One of the most predictable things about Super Bowl advertising over the last few years is that GoDaddy.com runs a sexy spot and then everyone debates whether it was effective, while agreeing that at least it was provocative.
This very predictability explains why Go Daddy tries to get the buzz going early, and has leaked the first of its two Super Bowl XLVI commercial, above. Called “Body Paint,” it features returnees Danica Patrick and Jillian Michaels and a “nude” model and promotes its .CO domain, which was announced during last year’s Super Bowl. The second spot, titled “Cloud,” features Danica Patrick and the Pussycat Dolls.
But some other brands, notably autos, are still playing things closer to the vest about their Super Bowl plans.[more]

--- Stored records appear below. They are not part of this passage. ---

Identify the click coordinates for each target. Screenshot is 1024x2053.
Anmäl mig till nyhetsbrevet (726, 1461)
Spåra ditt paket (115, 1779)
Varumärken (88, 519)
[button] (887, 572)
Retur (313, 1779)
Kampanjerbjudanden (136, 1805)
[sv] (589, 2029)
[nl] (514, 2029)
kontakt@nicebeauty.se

Audi has revealed that it plans to use a spot in the Big Game to highlight its S7, a sport version of the new A7 sedan it introduced last year. But Chrysler CMO Olivier Francois is being more oblique about exactly what’s up his sleeve, telling Ad Age only to expect more emphasis on actual products during this Super Bowl than last year, when the brand’s two-minute Eminem commercial paid more homage to Detroit than to the new Chrysler 200 that it advertised. “Topping last year [would be] just an ego thing,” Francois said.
Same thing for GM’s U.S. CMO, Chris Perry, who told brandchannel that he and Chevrolet executives were discussing before last weekend how to deploy the various spots they’ve prepared for the Super Bowl and associated programming — and when to show them in advance, if at all. They’ve already released “Chevy Happy Grad,” an amateur commercial that last week won via Chevy’s Super Bowl crowdsourcing contest and is now destined for an appearance during the Super Bowl.
But overall, Chevrolet is still figuring out the issue of how much leg to show — and how much to tip its hand, as the risk of undercutting its commercial impact during the Big Game.
“It’s a little bit of, ‘Which ones are going to go viral?'” Perry said. “And which [spots] are more of a straight message. Which ones do we want to maybe keep for an inside joke until the game, when everyone’s watching? We’ll reveal more [this] week, but there might be one or two we keep in our pocket until game time.”
And, of course, there are still decisions about which spots at which lengths actually make the cut and get on the air. “It depends on the message,” Perry said. “Sometimes the message is short and sweet and to the point, but sometimes we want to draw it out longer. We have 60-second and 30-second” spots in the works.
Will the Chevy Volt make it into one of those spots, as it did last year — and especially now that the U.S. government has cleared the car of any concerns about post-crash fires and GM needs to rebuild the Volt image?
“We produced Super Bowl ads for Volt, but we [haven’t decided] whether they’re going to make it into the actual Super Bowl game,” Perry said. “Pre-game and post-game [shows] also are some of the highest-rated TV shows of the year.”